## Dataset entries:
=-=-=-=-=

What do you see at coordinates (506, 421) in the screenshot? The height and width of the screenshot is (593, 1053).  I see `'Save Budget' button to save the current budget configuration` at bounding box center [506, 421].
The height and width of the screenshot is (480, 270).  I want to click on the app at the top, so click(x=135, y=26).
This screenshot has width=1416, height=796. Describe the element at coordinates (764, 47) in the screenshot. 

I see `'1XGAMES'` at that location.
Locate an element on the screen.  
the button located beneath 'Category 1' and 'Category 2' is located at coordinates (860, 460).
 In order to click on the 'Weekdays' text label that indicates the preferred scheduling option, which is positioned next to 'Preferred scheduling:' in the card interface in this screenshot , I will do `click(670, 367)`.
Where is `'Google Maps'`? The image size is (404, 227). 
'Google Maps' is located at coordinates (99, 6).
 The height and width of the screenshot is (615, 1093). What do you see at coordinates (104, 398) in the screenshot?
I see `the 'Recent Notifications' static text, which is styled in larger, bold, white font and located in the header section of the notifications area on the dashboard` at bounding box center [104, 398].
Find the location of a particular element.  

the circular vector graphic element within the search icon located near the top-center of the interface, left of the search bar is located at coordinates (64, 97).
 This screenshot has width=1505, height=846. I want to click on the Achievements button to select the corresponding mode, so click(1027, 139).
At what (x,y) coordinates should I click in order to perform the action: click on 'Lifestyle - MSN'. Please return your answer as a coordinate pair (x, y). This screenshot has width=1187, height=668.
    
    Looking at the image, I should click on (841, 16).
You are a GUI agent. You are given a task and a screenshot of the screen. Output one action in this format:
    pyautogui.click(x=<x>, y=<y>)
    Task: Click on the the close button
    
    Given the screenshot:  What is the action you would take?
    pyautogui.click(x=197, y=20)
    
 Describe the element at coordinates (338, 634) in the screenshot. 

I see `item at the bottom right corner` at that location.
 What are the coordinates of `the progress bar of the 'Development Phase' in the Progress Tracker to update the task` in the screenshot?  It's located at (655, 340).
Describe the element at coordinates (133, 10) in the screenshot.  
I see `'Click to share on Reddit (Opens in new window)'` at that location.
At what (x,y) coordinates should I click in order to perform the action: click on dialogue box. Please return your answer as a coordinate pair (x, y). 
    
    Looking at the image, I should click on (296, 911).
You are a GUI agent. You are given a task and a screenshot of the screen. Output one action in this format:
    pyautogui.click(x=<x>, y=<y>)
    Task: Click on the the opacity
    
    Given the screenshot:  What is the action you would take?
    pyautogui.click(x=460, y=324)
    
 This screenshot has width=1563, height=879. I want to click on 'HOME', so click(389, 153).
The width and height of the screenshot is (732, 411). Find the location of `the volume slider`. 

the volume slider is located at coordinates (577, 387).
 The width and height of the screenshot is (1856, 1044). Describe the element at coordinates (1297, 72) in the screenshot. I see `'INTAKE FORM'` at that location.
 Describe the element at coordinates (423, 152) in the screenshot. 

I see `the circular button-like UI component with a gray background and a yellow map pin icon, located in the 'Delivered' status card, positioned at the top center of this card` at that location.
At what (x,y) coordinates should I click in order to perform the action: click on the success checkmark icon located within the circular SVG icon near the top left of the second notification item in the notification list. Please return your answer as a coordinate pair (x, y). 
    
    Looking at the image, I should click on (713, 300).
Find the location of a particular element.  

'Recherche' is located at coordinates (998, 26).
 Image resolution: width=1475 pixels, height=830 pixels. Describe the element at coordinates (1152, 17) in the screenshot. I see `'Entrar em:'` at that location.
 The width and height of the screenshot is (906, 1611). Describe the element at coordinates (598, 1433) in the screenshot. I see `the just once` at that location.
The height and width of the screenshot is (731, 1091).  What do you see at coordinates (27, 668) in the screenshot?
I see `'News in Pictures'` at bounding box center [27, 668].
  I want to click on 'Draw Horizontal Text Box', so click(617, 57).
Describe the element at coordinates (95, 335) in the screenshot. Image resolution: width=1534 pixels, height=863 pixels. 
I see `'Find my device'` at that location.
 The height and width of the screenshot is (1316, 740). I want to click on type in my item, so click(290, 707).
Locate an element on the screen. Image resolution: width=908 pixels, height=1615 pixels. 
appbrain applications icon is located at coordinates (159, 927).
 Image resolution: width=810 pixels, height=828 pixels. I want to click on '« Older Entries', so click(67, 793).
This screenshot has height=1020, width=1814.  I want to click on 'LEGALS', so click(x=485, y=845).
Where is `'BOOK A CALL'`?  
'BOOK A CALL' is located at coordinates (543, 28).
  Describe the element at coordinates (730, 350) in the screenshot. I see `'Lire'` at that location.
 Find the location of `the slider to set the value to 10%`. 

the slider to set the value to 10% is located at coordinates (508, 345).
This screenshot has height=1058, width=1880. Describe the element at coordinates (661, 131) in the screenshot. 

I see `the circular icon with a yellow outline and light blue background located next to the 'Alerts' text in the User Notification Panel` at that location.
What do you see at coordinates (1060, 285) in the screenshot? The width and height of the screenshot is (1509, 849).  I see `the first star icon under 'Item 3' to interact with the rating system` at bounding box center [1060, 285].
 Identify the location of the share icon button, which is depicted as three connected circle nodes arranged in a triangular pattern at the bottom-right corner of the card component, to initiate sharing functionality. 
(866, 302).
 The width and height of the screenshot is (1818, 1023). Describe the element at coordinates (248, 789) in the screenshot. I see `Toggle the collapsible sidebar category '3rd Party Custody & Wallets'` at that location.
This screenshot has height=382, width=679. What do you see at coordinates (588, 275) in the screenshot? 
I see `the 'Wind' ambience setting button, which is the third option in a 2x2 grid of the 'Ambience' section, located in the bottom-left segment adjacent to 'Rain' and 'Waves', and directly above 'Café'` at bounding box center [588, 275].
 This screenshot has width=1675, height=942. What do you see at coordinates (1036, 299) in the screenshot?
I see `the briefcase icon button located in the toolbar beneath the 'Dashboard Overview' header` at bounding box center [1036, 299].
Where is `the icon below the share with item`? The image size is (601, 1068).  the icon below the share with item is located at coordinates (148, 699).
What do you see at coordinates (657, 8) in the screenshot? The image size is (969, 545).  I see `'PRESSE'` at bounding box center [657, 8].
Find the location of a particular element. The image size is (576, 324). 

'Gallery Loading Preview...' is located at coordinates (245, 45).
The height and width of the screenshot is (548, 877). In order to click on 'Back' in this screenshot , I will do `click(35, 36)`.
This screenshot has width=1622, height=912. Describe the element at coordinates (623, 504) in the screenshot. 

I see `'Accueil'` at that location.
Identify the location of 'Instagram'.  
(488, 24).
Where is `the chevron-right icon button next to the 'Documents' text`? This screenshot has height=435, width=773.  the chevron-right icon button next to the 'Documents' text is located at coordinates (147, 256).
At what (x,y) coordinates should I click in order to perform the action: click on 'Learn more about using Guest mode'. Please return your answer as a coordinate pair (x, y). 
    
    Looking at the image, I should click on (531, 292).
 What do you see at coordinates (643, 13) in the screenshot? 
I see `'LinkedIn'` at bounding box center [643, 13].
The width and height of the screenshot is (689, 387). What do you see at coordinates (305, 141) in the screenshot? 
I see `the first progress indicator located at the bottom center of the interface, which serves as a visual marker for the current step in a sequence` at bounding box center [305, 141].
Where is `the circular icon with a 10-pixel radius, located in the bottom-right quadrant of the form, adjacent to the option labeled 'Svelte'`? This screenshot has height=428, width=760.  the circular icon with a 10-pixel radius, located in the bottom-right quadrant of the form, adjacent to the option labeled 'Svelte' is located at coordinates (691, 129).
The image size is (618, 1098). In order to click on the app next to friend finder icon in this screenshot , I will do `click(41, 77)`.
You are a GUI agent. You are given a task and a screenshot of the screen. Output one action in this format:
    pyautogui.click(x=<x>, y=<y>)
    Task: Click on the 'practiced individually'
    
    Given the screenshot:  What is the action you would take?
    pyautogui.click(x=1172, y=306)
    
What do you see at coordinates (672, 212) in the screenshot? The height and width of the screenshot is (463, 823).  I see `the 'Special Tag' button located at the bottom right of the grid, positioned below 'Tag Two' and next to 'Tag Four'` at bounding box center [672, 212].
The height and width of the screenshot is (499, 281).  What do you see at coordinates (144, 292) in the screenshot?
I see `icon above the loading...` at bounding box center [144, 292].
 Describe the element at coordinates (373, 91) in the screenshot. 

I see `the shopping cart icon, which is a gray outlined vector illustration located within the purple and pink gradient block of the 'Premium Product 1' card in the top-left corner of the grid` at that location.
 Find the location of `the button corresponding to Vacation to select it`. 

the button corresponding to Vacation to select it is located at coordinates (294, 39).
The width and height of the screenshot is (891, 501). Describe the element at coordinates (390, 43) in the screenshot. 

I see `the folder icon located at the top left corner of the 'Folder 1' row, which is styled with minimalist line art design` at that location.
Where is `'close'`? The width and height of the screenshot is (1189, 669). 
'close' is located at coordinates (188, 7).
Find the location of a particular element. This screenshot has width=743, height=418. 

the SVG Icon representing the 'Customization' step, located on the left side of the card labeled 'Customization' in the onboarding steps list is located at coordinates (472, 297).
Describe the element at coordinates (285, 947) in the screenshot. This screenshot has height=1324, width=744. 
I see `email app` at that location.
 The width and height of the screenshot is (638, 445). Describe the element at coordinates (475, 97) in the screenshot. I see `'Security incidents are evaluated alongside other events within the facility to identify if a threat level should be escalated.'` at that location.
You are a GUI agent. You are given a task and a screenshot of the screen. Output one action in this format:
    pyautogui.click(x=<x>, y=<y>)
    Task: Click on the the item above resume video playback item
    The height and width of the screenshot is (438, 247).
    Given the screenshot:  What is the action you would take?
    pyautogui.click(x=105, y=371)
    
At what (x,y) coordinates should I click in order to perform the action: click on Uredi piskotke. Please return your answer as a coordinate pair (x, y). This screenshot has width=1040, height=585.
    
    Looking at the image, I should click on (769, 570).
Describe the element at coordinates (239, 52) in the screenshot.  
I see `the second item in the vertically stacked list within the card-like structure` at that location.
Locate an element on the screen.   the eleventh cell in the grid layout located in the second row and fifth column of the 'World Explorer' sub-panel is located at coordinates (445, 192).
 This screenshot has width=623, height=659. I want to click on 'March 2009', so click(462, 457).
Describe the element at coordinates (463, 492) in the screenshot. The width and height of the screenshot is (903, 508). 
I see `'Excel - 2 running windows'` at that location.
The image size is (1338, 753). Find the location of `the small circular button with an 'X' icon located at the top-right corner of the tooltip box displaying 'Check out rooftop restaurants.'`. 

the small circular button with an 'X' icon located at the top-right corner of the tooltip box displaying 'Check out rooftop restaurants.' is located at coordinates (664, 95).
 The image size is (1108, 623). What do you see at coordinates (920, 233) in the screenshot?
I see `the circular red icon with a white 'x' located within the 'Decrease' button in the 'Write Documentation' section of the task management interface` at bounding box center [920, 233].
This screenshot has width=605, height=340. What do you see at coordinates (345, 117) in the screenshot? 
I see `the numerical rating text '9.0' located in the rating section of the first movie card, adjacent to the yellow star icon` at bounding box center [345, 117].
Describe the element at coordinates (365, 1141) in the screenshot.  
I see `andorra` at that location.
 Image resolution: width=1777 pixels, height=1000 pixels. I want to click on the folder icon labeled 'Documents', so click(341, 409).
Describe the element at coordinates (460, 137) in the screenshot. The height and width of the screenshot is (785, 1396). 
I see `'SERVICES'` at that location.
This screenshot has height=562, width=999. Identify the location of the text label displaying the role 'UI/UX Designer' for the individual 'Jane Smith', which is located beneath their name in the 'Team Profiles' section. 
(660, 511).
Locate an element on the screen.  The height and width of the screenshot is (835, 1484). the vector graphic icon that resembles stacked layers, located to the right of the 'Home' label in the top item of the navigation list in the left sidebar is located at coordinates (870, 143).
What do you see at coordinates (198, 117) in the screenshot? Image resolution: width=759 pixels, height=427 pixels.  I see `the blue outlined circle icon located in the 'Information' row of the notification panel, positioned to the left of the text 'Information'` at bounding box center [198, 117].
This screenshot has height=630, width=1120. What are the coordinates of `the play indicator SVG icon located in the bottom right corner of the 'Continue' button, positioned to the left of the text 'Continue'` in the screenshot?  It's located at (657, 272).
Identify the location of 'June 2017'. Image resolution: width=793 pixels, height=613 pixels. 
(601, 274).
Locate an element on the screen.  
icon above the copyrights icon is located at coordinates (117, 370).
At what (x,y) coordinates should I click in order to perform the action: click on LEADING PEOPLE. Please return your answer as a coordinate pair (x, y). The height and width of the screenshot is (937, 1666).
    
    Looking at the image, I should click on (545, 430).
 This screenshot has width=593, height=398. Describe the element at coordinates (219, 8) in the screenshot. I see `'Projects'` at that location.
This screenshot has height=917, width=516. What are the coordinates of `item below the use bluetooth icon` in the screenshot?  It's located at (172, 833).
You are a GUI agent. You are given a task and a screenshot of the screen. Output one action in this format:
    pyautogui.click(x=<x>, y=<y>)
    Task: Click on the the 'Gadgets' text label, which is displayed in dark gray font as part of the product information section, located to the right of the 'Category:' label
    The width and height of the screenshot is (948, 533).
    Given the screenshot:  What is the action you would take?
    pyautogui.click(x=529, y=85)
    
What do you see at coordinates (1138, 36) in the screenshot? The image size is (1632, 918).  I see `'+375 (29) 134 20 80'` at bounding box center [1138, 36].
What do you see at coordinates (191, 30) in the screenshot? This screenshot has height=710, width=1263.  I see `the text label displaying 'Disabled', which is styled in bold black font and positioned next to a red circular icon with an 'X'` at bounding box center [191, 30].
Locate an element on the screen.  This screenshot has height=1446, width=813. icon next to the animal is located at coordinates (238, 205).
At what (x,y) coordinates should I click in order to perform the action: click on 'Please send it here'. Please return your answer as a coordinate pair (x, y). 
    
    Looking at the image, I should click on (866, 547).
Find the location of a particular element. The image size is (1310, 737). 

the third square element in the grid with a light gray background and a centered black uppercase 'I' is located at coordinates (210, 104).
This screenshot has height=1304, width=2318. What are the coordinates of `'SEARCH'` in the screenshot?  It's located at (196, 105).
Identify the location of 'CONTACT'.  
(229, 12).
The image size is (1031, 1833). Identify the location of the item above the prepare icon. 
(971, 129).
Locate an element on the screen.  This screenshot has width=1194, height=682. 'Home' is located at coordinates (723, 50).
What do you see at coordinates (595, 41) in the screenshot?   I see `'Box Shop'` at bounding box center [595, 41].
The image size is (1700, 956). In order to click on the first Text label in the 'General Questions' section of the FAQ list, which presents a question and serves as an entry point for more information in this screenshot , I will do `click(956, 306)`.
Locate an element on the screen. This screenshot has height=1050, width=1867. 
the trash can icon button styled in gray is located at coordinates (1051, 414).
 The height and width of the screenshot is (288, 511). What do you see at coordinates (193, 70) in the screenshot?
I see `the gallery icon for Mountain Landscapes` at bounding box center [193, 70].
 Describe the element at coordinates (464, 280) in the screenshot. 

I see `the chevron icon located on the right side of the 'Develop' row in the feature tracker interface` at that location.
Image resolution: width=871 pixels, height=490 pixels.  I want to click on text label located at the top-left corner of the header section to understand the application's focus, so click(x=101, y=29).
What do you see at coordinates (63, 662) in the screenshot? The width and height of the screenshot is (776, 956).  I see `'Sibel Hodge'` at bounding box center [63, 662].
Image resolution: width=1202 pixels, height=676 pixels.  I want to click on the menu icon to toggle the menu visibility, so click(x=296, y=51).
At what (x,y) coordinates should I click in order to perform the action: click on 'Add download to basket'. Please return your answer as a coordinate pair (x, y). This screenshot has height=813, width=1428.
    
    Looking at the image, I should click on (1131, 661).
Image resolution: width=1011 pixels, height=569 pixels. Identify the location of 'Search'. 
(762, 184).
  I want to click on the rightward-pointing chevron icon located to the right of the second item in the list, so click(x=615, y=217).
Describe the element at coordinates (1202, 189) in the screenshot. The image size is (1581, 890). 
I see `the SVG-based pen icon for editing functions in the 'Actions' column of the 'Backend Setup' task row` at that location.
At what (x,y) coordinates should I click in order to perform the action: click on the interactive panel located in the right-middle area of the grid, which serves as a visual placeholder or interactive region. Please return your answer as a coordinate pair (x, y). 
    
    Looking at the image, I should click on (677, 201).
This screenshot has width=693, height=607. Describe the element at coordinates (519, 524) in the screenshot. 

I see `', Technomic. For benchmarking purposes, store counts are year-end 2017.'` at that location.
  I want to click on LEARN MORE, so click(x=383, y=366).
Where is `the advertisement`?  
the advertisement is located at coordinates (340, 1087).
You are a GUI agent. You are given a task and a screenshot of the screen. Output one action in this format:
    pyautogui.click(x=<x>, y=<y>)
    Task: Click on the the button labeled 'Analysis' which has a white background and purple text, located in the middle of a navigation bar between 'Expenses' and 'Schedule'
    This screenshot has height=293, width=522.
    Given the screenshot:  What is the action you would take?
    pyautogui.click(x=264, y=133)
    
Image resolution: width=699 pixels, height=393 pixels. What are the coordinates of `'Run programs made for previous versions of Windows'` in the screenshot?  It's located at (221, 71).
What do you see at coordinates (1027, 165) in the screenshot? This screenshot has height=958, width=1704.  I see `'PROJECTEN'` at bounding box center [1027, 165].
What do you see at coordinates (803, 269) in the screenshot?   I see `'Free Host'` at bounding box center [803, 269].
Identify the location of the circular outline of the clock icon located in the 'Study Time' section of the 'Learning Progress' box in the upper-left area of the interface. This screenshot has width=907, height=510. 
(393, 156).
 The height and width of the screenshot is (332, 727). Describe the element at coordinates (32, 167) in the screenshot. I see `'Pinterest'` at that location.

=-=-=-=-=

## Problem to solve:
Substitute "item" for "element" in the listing, beginning at the line that has "Locate an element on the screen. This" and stopping after the line that has "The height and width of the screenshot is (288, 511).". Give only those lines, with nothing else changed.

## Answer for this exercise:
Locate an item on the screen. This screenshot has height=1050, width=1867. 
the trash can icon button styled in gray is located at coordinates (1051, 414).
 The height and width of the screenshot is (288, 511). What do you see at coordinates (193, 70) in the screenshot?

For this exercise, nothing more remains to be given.